En este afán por reconocer y reconocerse en el hombre americano, supo advertir no solo el crisol de sus cualidades por desarrollar, sino sobre todo el compromiso ético que debía primar en sus acciones para enfrentar el poder --que sentía omnímodo--, de la nación del norte y sus pretensiones de dominación total en nuestras repúblicas nacientes. Representa uno de los ejes esenciales de «Nuestra América», pero no el único, porque su larga estancia en los Estados Unidos contribuyó a una mirada abarcadora, en los que supo apreciar el impulso interior de su desarrollo económico y cultural, pero también las limitaciones particulares que hacían de sus ciudadanos hombres egoístas y desprovistos de gestos de hermanamiento y solidaridad, por lo que auguraba un futuro prominente pero a la vez depredador y avasallador con los más débiles de su entorno, los que en esos tiempos se encontraban delineando su provenir como nación después de las luchas por alcanzar la independencia.

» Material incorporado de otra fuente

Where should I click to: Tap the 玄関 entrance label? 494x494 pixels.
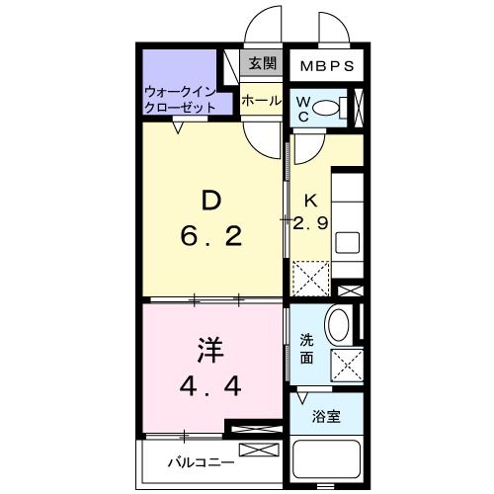click(262, 64)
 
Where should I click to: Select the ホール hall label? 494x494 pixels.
click(262, 100)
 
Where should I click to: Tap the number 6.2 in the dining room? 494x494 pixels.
click(211, 237)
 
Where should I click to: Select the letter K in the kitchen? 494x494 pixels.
click(309, 199)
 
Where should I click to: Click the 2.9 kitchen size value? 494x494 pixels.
click(310, 223)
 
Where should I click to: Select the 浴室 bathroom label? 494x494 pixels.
click(327, 416)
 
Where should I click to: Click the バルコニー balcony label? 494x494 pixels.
click(201, 460)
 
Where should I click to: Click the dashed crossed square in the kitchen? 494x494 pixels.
click(309, 278)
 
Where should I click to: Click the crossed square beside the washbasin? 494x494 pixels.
click(346, 365)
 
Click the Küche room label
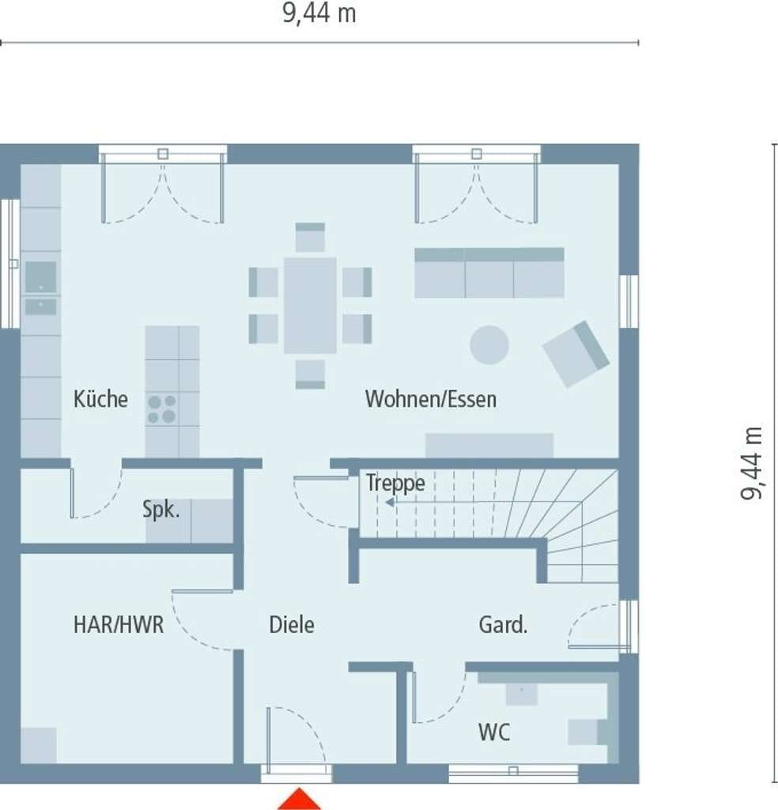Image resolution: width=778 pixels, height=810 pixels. coord(100,399)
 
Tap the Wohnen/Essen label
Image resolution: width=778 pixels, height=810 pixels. coord(431,399)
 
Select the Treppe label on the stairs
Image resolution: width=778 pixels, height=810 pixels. coord(396,483)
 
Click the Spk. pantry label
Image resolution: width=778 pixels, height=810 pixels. coord(161,510)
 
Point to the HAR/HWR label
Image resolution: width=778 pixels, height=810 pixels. coord(119,625)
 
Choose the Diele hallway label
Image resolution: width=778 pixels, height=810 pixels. coord(292,625)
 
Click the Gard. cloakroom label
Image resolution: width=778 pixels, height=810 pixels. coord(503,625)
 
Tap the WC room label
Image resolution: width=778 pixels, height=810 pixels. coord(494,732)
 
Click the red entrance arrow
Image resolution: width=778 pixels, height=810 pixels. coord(300,799)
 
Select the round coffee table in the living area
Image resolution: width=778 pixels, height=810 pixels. coord(489,345)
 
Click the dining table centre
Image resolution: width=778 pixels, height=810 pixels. coord(310,305)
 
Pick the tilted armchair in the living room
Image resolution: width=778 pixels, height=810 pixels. coord(576,354)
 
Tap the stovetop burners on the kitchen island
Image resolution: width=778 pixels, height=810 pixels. coord(161,409)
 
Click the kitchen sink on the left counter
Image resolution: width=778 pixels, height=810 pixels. coord(41,277)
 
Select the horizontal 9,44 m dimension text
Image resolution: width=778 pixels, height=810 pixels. coord(319,13)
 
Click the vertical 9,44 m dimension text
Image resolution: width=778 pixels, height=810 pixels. coord(750,464)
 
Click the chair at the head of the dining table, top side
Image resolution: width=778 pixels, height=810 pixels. coord(310,237)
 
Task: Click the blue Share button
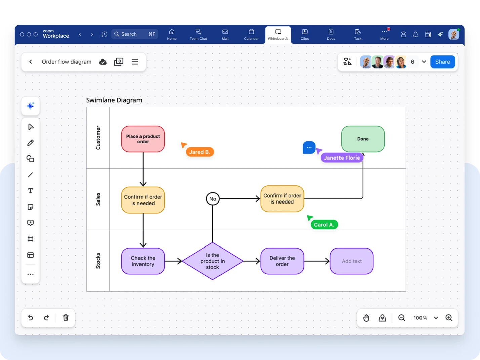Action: click(442, 62)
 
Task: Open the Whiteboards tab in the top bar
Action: click(278, 34)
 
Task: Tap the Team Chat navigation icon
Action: click(198, 34)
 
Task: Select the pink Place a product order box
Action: click(143, 139)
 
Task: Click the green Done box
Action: click(363, 139)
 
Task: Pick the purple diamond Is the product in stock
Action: click(212, 261)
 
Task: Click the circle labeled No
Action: click(213, 199)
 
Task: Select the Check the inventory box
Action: click(143, 261)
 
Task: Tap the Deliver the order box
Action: click(282, 261)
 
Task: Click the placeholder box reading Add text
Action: click(352, 261)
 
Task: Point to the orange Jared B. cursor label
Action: click(200, 152)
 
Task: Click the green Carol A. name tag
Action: click(324, 225)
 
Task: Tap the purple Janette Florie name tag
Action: click(342, 158)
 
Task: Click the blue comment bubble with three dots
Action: click(309, 147)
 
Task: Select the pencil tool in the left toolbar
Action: click(30, 143)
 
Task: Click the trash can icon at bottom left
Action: click(66, 318)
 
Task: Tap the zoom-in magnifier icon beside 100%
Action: click(449, 318)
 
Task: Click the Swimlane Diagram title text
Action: click(114, 100)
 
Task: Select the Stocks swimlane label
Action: click(98, 261)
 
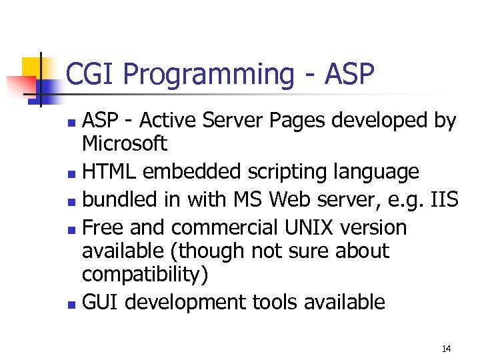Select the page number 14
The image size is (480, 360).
pos(446,349)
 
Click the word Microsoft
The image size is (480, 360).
pos(124,143)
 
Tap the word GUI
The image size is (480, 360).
pos(101,302)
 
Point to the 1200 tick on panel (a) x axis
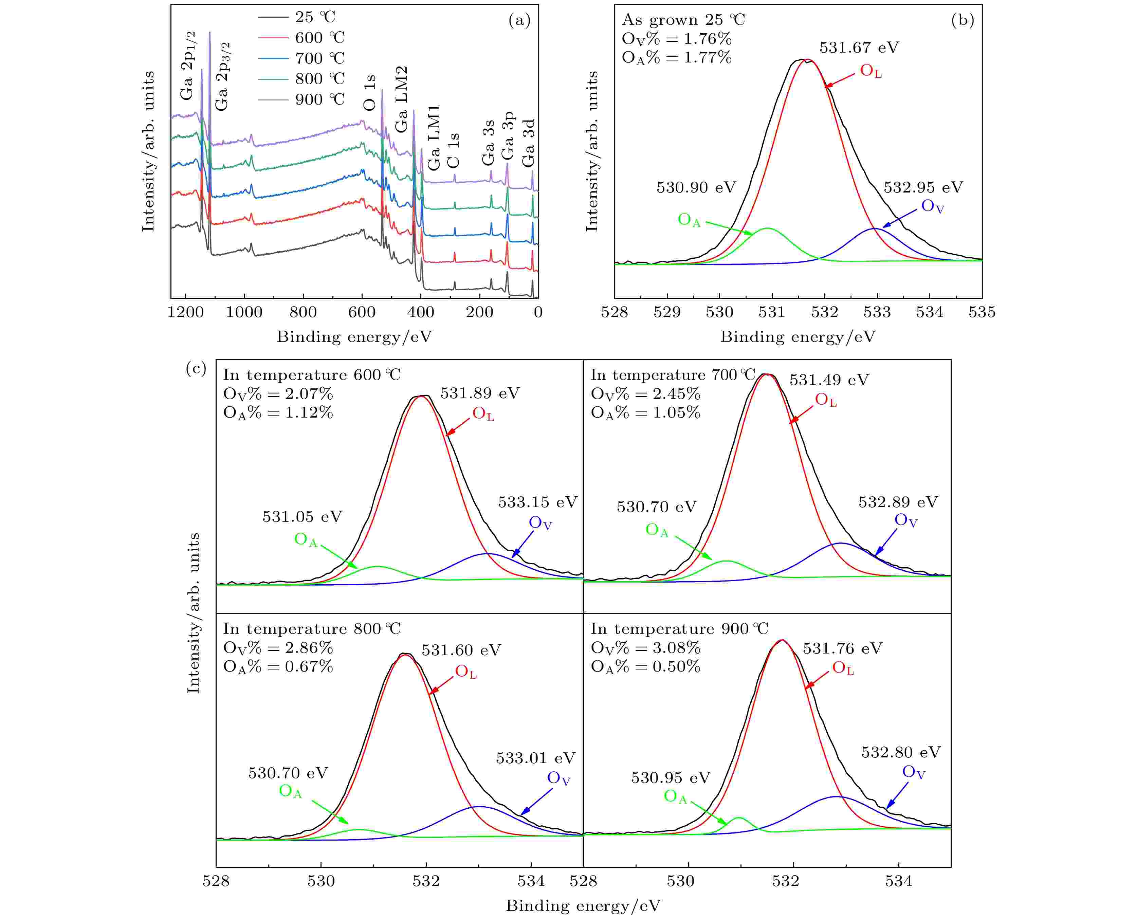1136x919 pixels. pyautogui.click(x=185, y=312)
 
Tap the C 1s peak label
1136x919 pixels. pyautogui.click(x=453, y=150)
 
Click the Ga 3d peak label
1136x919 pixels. pyautogui.click(x=528, y=143)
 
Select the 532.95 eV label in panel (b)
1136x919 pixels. pyautogui.click(x=923, y=187)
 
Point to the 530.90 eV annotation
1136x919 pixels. pyautogui.click(x=696, y=187)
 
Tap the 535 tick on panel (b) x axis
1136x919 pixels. pyautogui.click(x=982, y=312)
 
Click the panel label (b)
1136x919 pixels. pyautogui.click(x=963, y=20)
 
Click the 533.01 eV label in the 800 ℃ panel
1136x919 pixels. pyautogui.click(x=535, y=758)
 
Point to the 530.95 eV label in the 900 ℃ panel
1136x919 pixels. pyautogui.click(x=670, y=778)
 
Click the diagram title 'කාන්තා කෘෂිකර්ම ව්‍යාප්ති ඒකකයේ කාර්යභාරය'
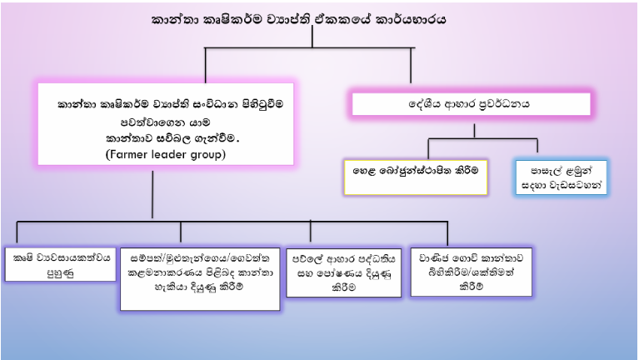click(x=298, y=19)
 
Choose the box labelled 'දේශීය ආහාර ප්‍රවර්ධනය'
click(x=471, y=104)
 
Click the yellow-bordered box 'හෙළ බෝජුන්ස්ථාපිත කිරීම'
click(x=416, y=178)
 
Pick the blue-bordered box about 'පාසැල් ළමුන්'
click(x=562, y=178)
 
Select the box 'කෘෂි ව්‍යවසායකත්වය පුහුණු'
click(x=61, y=264)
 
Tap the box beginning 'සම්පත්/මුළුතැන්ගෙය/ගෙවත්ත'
click(x=200, y=279)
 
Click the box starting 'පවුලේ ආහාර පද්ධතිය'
click(x=343, y=272)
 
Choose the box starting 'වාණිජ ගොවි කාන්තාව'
click(x=471, y=272)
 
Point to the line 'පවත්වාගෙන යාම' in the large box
click(x=166, y=122)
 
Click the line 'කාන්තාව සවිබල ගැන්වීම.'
click(x=172, y=138)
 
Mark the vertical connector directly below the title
click(x=312, y=37)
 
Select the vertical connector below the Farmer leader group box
click(x=152, y=194)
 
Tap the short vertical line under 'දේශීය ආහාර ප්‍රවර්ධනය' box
click(x=474, y=132)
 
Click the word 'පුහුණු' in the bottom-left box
click(x=61, y=272)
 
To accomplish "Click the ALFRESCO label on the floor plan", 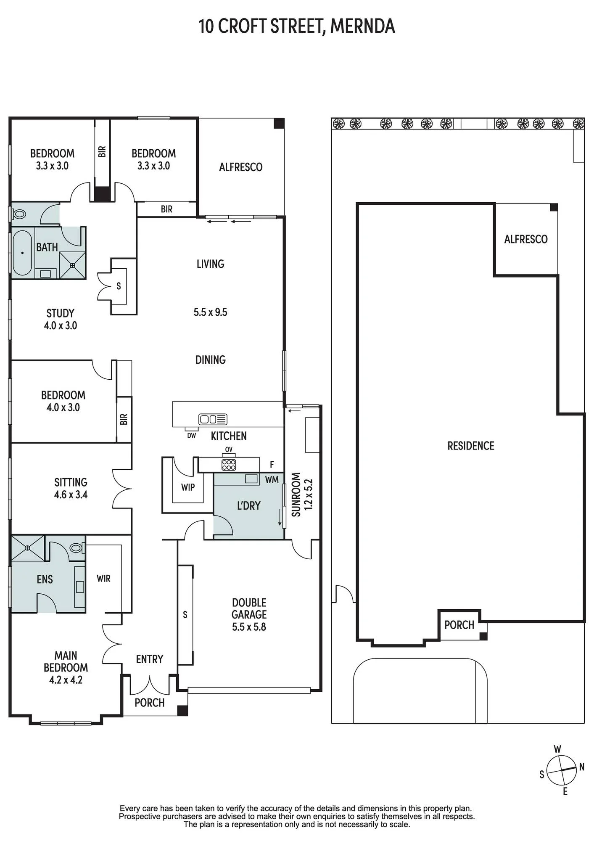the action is point(240,167).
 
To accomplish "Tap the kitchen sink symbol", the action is point(213,419).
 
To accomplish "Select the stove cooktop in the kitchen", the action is point(229,465).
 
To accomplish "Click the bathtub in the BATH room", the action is point(22,253).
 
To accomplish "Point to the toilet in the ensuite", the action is point(77,548).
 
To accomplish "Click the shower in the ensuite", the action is point(28,548).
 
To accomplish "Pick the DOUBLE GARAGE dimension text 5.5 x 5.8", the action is point(249,627).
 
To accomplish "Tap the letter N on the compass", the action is point(582,767).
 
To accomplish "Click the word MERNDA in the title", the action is point(362,26).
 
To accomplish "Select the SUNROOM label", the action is point(296,495).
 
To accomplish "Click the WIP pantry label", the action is point(188,487).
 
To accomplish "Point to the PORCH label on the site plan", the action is point(459,625).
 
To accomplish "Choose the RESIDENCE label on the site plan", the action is point(471,446).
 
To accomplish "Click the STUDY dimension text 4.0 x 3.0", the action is point(61,325).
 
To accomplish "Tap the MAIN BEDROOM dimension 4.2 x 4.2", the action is point(66,680).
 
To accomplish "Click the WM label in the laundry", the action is point(272,479).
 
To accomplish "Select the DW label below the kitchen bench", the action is point(192,436).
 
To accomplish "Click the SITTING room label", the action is point(71,482).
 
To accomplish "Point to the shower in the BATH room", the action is point(73,265).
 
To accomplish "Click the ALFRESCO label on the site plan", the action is point(526,239).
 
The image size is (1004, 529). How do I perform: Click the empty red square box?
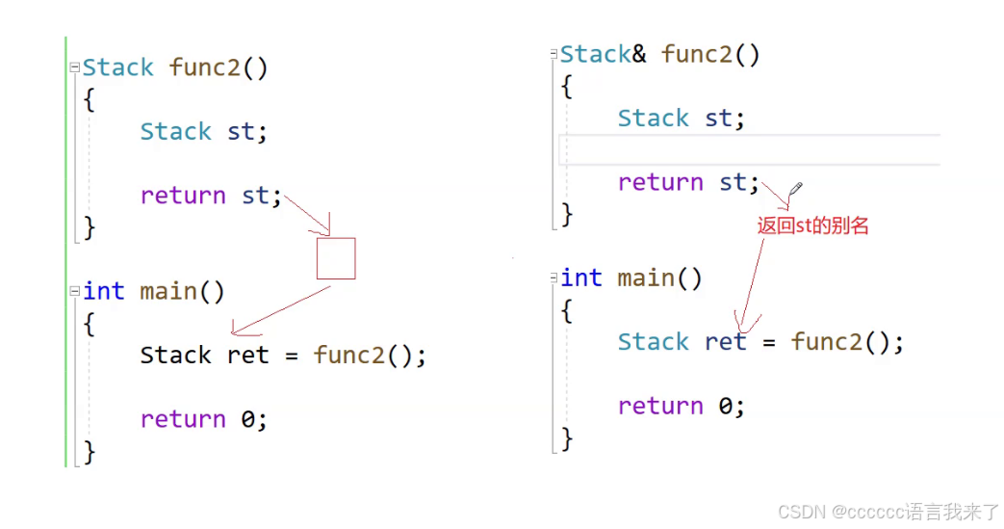336,258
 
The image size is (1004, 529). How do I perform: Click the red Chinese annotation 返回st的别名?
812,225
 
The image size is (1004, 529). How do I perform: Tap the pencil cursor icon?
794,189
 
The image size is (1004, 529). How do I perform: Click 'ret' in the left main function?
247,356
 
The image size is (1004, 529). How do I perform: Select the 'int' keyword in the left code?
104,291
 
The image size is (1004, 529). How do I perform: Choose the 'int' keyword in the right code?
581,278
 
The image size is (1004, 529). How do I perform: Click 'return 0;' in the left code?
203,419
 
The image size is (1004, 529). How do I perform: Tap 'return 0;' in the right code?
681,406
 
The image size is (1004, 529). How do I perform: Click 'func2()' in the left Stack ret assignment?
369,356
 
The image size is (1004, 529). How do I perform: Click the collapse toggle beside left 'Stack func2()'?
74,68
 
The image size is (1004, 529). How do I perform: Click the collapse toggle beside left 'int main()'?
74,292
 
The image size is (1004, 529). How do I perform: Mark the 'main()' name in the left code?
182,291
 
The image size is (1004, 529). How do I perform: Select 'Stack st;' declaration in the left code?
203,132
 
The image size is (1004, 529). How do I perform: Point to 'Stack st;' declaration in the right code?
681,119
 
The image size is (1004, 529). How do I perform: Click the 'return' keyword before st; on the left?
183,196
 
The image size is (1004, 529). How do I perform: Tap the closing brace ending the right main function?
567,438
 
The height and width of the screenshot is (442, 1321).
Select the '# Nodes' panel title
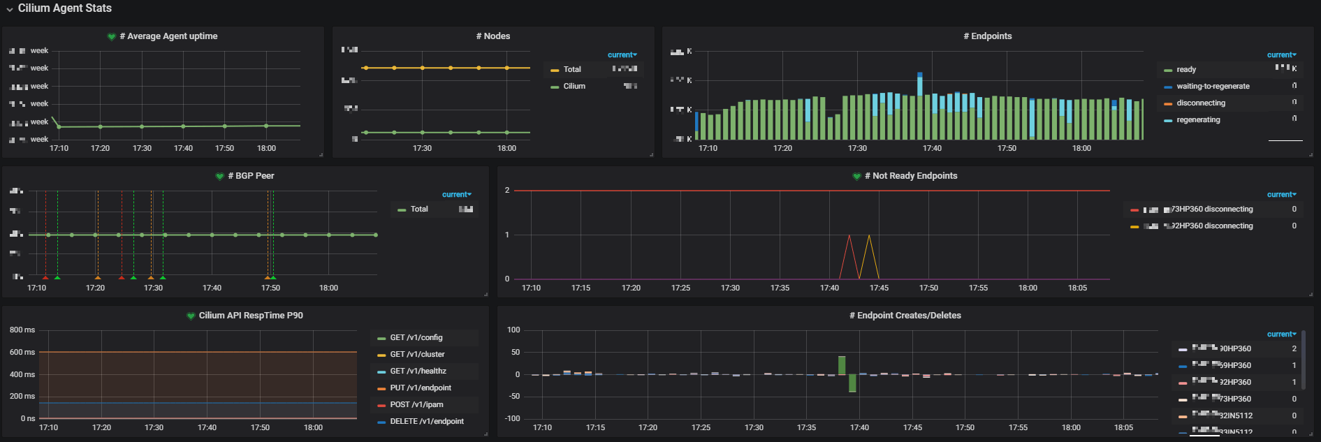pyautogui.click(x=493, y=36)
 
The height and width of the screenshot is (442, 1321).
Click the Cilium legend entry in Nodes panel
pyautogui.click(x=574, y=87)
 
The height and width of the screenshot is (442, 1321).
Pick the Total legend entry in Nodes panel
pyautogui.click(x=572, y=70)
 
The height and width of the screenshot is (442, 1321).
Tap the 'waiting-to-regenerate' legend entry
pyautogui.click(x=1213, y=87)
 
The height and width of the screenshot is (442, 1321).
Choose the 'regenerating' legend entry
pyautogui.click(x=1198, y=120)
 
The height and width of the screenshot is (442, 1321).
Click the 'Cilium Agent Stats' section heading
pyautogui.click(x=64, y=8)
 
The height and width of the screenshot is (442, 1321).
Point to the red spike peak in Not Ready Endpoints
pyautogui.click(x=849, y=235)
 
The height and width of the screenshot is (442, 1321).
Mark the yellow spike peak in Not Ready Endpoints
pyautogui.click(x=869, y=235)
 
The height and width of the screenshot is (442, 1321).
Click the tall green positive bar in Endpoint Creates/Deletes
pyautogui.click(x=842, y=364)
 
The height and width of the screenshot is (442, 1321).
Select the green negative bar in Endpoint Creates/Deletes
pyautogui.click(x=852, y=383)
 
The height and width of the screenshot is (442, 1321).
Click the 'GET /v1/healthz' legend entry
pyautogui.click(x=418, y=371)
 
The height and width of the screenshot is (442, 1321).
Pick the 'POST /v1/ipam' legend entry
pyautogui.click(x=416, y=405)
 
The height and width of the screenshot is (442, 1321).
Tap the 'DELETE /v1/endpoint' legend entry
pyautogui.click(x=426, y=422)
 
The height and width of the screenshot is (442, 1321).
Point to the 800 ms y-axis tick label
pyautogui.click(x=22, y=330)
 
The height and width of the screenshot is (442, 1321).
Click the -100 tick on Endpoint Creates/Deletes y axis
pyautogui.click(x=513, y=418)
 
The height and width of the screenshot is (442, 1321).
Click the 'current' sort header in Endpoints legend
pyautogui.click(x=1281, y=55)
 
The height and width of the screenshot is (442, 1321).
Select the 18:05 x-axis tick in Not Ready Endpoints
pyautogui.click(x=1077, y=288)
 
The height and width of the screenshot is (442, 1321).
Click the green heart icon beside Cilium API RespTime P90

Para el vecino del norte, nuestros países eran considerados bárbaros, incultos pero, para su mal, con enormes recursos materiales codiciados por ellos. Ya se sentían capaces de ejercer un dominio imperial a escala expansiva y, nada más oportuno, que en su patio trasero. Este fenómeno de expansión imperialista y sus rasgos distintivos constituyen en el pensamiento martiano una visión superior de su época, interpretada como profética por algunos, pero que, si se estudia analíticamente, resume la expresión de un pensamiento político latinoamericano que conforma las bases de una modernidad que se entronca con lo más avanzado, coherente y actual de nuestra intelectualidad en el plano de la teoría social.
De esa forma, muy sucinta, se puede resaltar la contemporaneidad intrínseca de «Nuestra América», al extenderse su presencia en las propuestas de cambio que se sustentan hoy en la región, donde se incluyen ejes que van desde el compromiso por recuperar la plena identidad del hombre americano en su diversidad y también en su unidad, como base primaria para entender las formas y los modos propios de cómo obtener la plena independencia que fuera cercenada por la nación del norte y por coyunturas propias. En esos espacios se ubican corrientes y tendencias en las que se cruzan posiciones más radicales y de izquierda con las más conservadoras, con la necesidad imperiosa de construir no solo el proyecto de nación que cada país debe y requiere hacer, sino esencialmente para pensar en el compromiso de un nuevo siglo y milenio que nos obliga a diseñar espacios superiores donde los ejes de poder político, la hegemonía, la soberanía y la plena identidad sean las fuerzas dominantes y contrastantes para enfrentar de una vez por todas al «gigante de las siete leguas».
En esa escala superior, la historia reciente de América Latina registra un hecho sustancial cuyo significado llegó a trascender fronteras, que no es otro que el triunfo de la Revolución cubana en enero de 1959. Resulta muy propio de este proceso la unión de tendencias y proyecciones en las que se suman lo más autóctono de nuestro pensamiento revolucionario, donde, por supuesto, Martí alcanza un lugar cimero, definido por Fidel Castro, líder de la Revolución, como el autor intelectual del Movimiento 26 de julio y por consiguiente del proceso radical y de total transformación que se proponía ejecutar en el proyecto de nación a reconstruir. Es importante advertir que en el proceso cubano desarrollado en la segunda mitad del siglo XX no solo estuvieran presentes los presupuestos conceptuales martianos sino que estuvieran imbricados en ellos el pensamiento marxista dentro de su ideario, lo que en nuestro caso no significó una ruptura diacrónica, porque aun cuando Martí y su filosofía no pertenece a esa línea de pensamiento, sus concepciones políticas y sociales se sitúan en lo más sobresaliente y actual de las aspiraciones libertarias de Cuba y América y le dan un verdadero sentido a su contemporaneidad.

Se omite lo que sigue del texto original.